Convert every line of the items below into a Markdown table with the columns Row and Line, numbering each line in order and leaving out blank lines.
begin INFORMATION SUPPLIED
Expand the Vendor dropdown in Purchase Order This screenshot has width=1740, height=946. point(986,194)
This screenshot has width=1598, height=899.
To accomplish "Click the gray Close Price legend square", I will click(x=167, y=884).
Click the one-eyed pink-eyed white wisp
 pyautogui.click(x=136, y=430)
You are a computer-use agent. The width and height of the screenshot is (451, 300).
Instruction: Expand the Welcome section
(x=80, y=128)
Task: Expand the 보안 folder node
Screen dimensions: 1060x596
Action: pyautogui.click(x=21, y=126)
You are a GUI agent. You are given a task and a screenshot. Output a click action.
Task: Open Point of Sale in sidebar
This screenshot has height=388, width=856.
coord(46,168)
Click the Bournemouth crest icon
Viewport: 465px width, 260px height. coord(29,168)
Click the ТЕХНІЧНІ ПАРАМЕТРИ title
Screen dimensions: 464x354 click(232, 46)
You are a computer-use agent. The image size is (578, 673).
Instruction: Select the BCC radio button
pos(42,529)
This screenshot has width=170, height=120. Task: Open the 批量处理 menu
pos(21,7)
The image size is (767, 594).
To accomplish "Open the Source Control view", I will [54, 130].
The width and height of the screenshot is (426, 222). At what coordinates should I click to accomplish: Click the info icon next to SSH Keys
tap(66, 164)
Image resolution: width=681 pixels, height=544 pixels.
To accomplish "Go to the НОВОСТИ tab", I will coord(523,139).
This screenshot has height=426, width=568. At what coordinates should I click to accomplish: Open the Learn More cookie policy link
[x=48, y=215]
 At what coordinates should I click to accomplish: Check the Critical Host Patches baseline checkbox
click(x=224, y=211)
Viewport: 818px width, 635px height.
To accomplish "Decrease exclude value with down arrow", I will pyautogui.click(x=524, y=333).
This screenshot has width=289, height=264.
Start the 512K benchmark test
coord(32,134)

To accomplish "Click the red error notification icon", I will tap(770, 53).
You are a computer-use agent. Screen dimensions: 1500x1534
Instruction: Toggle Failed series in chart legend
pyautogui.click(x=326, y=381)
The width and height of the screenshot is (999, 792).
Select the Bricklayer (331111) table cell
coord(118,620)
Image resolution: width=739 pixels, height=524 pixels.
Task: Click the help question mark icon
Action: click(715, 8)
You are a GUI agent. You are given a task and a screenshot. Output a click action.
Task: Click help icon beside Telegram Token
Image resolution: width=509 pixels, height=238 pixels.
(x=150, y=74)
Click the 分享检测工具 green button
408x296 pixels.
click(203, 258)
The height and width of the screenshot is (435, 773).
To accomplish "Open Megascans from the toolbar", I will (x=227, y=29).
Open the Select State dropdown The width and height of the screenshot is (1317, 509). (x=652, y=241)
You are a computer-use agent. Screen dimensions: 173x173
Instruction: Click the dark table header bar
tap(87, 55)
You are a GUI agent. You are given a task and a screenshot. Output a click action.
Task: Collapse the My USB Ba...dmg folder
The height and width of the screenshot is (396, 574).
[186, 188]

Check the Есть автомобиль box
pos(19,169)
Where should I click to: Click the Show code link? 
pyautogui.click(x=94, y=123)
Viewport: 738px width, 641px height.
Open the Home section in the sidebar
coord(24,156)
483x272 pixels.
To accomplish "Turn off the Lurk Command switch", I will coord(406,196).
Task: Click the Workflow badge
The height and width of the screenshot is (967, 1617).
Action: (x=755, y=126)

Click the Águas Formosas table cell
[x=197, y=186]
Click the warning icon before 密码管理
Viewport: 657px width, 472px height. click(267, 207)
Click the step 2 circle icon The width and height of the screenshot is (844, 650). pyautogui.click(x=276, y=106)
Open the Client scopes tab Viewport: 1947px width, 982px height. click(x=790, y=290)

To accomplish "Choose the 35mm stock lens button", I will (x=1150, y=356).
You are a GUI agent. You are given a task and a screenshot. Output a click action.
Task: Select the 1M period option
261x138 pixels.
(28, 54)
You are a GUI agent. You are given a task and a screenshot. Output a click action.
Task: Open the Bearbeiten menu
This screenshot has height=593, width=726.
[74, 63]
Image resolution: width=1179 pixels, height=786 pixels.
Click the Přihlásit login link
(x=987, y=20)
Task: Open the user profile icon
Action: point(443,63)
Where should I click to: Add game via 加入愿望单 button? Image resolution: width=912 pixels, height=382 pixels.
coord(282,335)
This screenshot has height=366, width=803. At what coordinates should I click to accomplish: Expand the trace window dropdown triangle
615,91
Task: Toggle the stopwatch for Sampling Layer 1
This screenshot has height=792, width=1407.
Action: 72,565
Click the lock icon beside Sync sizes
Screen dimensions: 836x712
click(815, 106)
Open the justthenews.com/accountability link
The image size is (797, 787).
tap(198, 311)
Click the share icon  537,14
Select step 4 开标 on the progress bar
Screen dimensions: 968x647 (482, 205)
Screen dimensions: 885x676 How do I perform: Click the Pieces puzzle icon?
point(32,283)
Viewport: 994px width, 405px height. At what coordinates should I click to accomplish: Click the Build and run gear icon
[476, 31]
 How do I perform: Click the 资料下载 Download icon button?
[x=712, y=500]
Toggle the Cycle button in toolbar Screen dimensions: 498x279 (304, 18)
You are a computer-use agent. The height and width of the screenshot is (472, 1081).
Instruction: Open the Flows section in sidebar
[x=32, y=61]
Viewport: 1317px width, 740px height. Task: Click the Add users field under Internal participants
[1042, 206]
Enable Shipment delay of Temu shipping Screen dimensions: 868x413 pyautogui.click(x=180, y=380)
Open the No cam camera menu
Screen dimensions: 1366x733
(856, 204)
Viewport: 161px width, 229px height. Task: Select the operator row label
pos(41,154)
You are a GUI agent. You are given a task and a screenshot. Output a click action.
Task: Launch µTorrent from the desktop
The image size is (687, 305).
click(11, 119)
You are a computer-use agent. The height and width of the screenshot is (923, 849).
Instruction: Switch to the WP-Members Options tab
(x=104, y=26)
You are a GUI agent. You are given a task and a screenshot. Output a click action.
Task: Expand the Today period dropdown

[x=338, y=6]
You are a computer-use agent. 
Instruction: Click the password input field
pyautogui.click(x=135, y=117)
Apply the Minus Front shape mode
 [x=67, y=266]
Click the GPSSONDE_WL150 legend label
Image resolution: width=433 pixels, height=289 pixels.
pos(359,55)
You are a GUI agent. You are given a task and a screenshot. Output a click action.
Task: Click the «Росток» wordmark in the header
end INFORMATION SUPPLIED
ANSWER
| Row | Line |
|---|---|
| 1 | Expand the Vendor dropdown in Purchase Order This screenshot has width=1740, height=946. point(986,194) |
| 2 | This screenshot has width=1598, height=899. |
| 3 | To accomplish "Click the gray Close Price legend square", I will click(x=167, y=884). |
| 4 | Click the one-eyed pink-eyed white wisp |
| 5 |  pyautogui.click(x=136, y=430) |
| 6 | You are a computer-use agent. The width and height of the screenshot is (451, 300). |
| 7 | Instruction: Expand the Welcome section |
| 8 | (x=80, y=128) |
| 9 | Task: Expand the 보안 folder node |
| 10 | Screen dimensions: 1060x596 |
| 11 | Action: pyautogui.click(x=21, y=126) |
| 12 | You are a GUI agent. You are given a task and a screenshot. Output a click action. |
| 13 | Task: Open Point of Sale in sidebar |
| 14 | This screenshot has height=388, width=856. |
| 15 | coord(46,168) |
| 16 | Click the Bournemouth crest icon |
| 17 | Viewport: 465px width, 260px height. coord(29,168) |
| 18 | Click the ТЕХНІЧНІ ПАРАМЕТРИ title |
| 19 | Screen dimensions: 464x354 click(232, 46) |
| 20 | You are a computer-use agent. The image size is (578, 673). |
| 21 | Instruction: Select the BCC radio button |
| 22 | pos(42,529) |
| 23 | This screenshot has width=170, height=120. Task: Open the 批量处理 menu |
| 24 | pos(21,7) |
| 25 | The image size is (767, 594). |
| 26 | To accomplish "Open the Source Control view", I will [54, 130]. |
| 27 | The width and height of the screenshot is (426, 222). At what coordinates should I click to accomplish: Click the info icon next to SSH Keys |
| 28 | tap(66, 164) |
| 29 | Image resolution: width=681 pixels, height=544 pixels. |
| 30 | To accomplish "Go to the НОВОСТИ tab", I will coord(523,139). |
| 31 | This screenshot has height=426, width=568. At what coordinates should I click to accomplish: Open the Learn More cookie policy link |
| 32 | [x=48, y=215] |
| 33 |  At what coordinates should I click to accomplish: Check the Critical Host Patches baseline checkbox |
| 34 | click(x=224, y=211) |
| 35 | Viewport: 818px width, 635px height. |
| 36 | To accomplish "Decrease exclude value with down arrow", I will pyautogui.click(x=524, y=333). |
| 37 | This screenshot has width=289, height=264. |
| 38 | Start the 512K benchmark test |
| 39 | coord(32,134) |
| 40 | To accomplish "Click the red error notification icon", I will tap(770, 53). |
| 41 | You are a computer-use agent. Screen dimensions: 1500x1534 |
| 42 | Instruction: Toggle Failed series in chart legend |
| 43 | pyautogui.click(x=326, y=381) |
| 44 | The width and height of the screenshot is (999, 792). |
| 45 | Select the Bricklayer (331111) table cell |
| 46 | coord(118,620) |
| 47 | Image resolution: width=739 pixels, height=524 pixels. |
| 48 | Task: Click the help question mark icon |
| 49 | Action: click(715, 8) |
| 50 | You are a GUI agent. You are given a task and a screenshot. Output a click action. |
| 51 | Task: Click help icon beside Telegram Token |
| 52 | Image resolution: width=509 pixels, height=238 pixels. |
| 53 | (x=150, y=74) |
| 54 | Click the 分享检测工具 green button |
| 55 | 408x296 pixels. |
| 56 | click(203, 258) |
| 57 | The height and width of the screenshot is (435, 773). |
| 58 | To accomplish "Open Megascans from the toolbar", I will (x=227, y=29). |
| 59 | Open the Select State dropdown The width and height of the screenshot is (1317, 509). (x=652, y=241) |
| 60 | You are a computer-use agent. Screen dimensions: 173x173 |
| 61 | Instruction: Click the dark table header bar |
| 62 | tap(87, 55) |
| 63 | You are a GUI agent. You are given a task and a screenshot. Output a click action. |
| 64 | Task: Collapse the My USB Ba...dmg folder |
| 65 | The height and width of the screenshot is (396, 574). |
| 66 | [186, 188] |
| 67 | Check the Есть автомобиль box |
| 68 | pos(19,169) |
| 69 | Where should I click to: Click the Show code link?  |
| 70 | pyautogui.click(x=94, y=123) |
| 71 | Viewport: 738px width, 641px height. |
| 72 | Open the Home section in the sidebar |
| 73 | coord(24,156) |
| 74 | 483x272 pixels. |
| 75 | To accomplish "Turn off the Lurk Command switch", I will coord(406,196). |
| 76 | Task: Click the Workflow badge |
| 77 | The height and width of the screenshot is (967, 1617). |
| 78 | Action: (x=755, y=126) |
| 79 | Click the Águas Formosas table cell |
| 80 | [x=197, y=186] |
| 81 | Click the warning icon before 密码管理 |
| 82 | Viewport: 657px width, 472px height. click(267, 207) |
| 83 | Click the step 2 circle icon The width and height of the screenshot is (844, 650). pyautogui.click(x=276, y=106) |
| 84 | Open the Client scopes tab Viewport: 1947px width, 982px height. click(x=790, y=290) |
| 85 | To accomplish "Choose the 35mm stock lens button", I will (x=1150, y=356). |
| 86 | You are a GUI agent. You are given a task and a screenshot. Output a click action. |
| 87 | Task: Select the 1M period option |
| 88 | 261x138 pixels. |
| 89 | (28, 54) |
| 90 | You are a GUI agent. You are given a task and a screenshot. Output a click action. |
| 91 | Task: Open the Bearbeiten menu |
| 92 | This screenshot has height=593, width=726. |
| 93 | [74, 63] |
| 94 | Image resolution: width=1179 pixels, height=786 pixels. |
| 95 | Click the Přihlásit login link |
| 96 | (x=987, y=20) |
| 97 | Task: Open the user profile icon |
| 98 | Action: point(443,63) |
| 99 | Where should I click to: Add game via 加入愿望单 button? Image resolution: width=912 pixels, height=382 pixels. |
| 100 | coord(282,335) |
| 101 | This screenshot has height=366, width=803. At what coordinates should I click to accomplish: Expand the trace window dropdown triangle |
| 102 | 615,91 |
| 103 | Task: Toggle the stopwatch for Sampling Layer 1 |
| 104 | This screenshot has height=792, width=1407. |
| 105 | Action: 72,565 |
| 106 | Click the lock icon beside Sync sizes |
| 107 | Screen dimensions: 836x712 |
| 108 | click(815, 106) |
| 109 | Open the justthenews.com/accountability link |
| 110 | The image size is (797, 787). |
| 111 | tap(198, 311) |
| 112 | Click the share icon  537,14 |
| 113 | Select step 4 开标 on the progress bar |
| 114 | Screen dimensions: 968x647 (482, 205) |
| 115 | Screen dimensions: 885x676 How do I perform: Click the Pieces puzzle icon? |
| 116 | point(32,283) |
| 117 | Viewport: 994px width, 405px height. At what coordinates should I click to accomplish: Click the Build and run gear icon |
| 118 | [476, 31] |
| 119 |  How do I perform: Click the 资料下载 Download icon button? |
| 120 | [x=712, y=500] |
| 121 | Toggle the Cycle button in toolbar Screen dimensions: 498x279 (304, 18) |
| 122 | You are a computer-use agent. The height and width of the screenshot is (472, 1081). |
| 123 | Instruction: Open the Flows section in sidebar |
| 124 | [x=32, y=61] |
| 125 | Viewport: 1317px width, 740px height. Task: Click the Add users field under Internal participants |
| 126 | [1042, 206] |
| 127 | Enable Shipment delay of Temu shipping Screen dimensions: 868x413 pyautogui.click(x=180, y=380) |
| 128 | Open the No cam camera menu |
| 129 | Screen dimensions: 1366x733 |
| 130 | (856, 204) |
| 131 | Viewport: 161px width, 229px height. Task: Select the operator row label |
| 132 | pos(41,154) |
| 133 | You are a GUI agent. You are given a task and a screenshot. Output a click action. |
| 134 | Task: Launch µTorrent from the desktop |
| 135 | The image size is (687, 305). |
| 136 | click(11, 119) |
| 137 | You are a computer-use agent. The height and width of the screenshot is (923, 849). |
| 138 | Instruction: Switch to the WP-Members Options tab |
| 139 | (x=104, y=26) |
| 140 | You are a GUI agent. You are given a task and a screenshot. Output a click action. |
| 141 | Task: Expand the Today period dropdown |
| 142 | [x=338, y=6] |
| 143 | You are a computer-use agent.  |
| 144 | Instruction: Click the password input field |
| 145 | pyautogui.click(x=135, y=117) |
| 146 | Apply the Minus Front shape mode |
| 147 |  [x=67, y=266] |
| 148 | Click the GPSSONDE_WL150 legend label |
| 149 | Image resolution: width=433 pixels, height=289 pixels. |
| 150 | pos(359,55) |
| 151 | You are a GUI agent. You are given a task and a screenshot. Output a click action. |
| 152 | Task: Click the «Росток» wordmark in the header |